> [Your instructions]
Leave out the pictures and retype exactly the lines from the one with "Bölüm 1: Krizden" through the end of the records.
-----
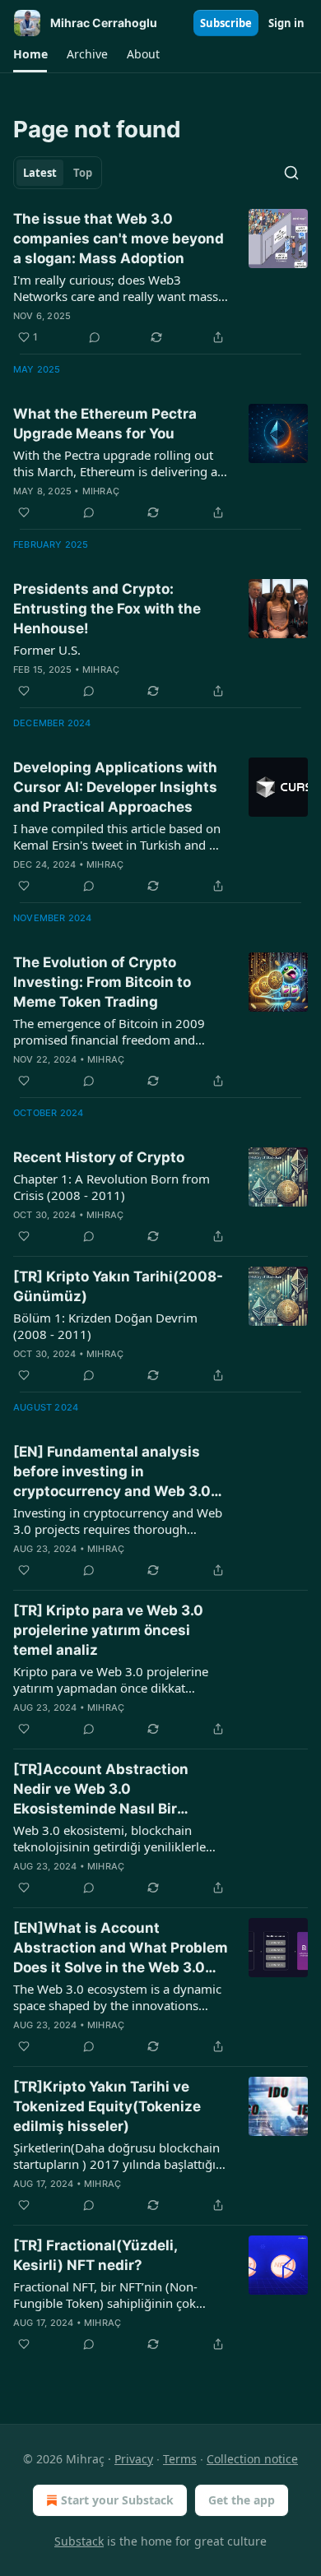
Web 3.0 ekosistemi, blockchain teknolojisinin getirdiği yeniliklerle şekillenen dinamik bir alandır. (109, 1838)
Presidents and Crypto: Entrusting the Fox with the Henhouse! (107, 609)
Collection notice (252, 2459)
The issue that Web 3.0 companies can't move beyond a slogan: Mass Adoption (118, 238)
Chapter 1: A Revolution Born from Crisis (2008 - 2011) (111, 1186)
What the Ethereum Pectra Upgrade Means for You (105, 423)
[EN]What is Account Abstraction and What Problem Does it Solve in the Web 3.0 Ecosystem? (120, 1948)
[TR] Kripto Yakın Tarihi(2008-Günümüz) (118, 1286)
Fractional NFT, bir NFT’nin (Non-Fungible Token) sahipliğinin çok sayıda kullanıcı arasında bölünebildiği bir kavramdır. (105, 2294)
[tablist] (57, 172)
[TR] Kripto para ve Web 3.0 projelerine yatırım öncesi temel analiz (108, 1630)
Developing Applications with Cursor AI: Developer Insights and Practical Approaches (115, 787)
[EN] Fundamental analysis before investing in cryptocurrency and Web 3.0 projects (112, 1472)
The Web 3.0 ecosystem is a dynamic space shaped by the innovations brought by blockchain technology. (117, 1997)
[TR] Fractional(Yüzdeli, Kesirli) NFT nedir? (95, 2255)
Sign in (286, 23)
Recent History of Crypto (98, 1157)
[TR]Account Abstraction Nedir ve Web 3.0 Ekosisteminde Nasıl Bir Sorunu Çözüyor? (100, 1789)
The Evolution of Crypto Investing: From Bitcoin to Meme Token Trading (102, 982)
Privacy (133, 2459)
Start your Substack (117, 2500)
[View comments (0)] (94, 337)
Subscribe (226, 23)
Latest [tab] (40, 172)
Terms (180, 2459)
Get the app (241, 2500)
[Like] (24, 512)
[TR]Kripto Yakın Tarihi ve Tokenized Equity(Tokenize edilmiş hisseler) (107, 2106)
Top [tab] (82, 172)
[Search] (291, 172)
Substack (79, 2541)
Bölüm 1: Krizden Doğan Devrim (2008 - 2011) (105, 1325)
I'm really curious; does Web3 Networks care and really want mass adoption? (115, 287)
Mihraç (100, 491)
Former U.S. (47, 650)
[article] (160, 278)
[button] (30, 54)
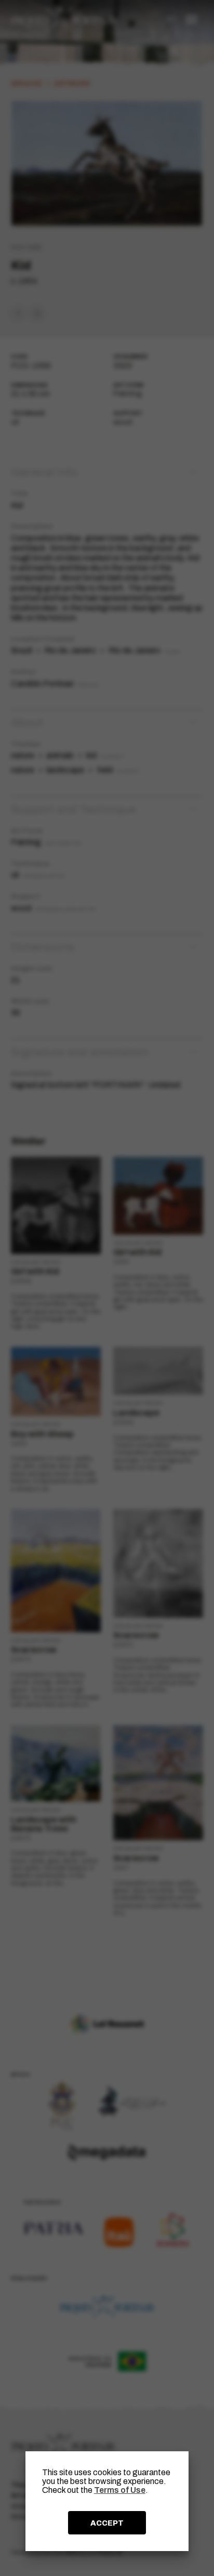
-----
> [Reply]
Bölüm 1: Krizden Doğan Devrim (2008 - 2011) (105, 1325)
I'm really curious; does Web3 Networks care and really want mass adoption? (115, 287)
Mihraç (100, 491)
Former U.S. (47, 650)
[article] (160, 278)
[button] (30, 54)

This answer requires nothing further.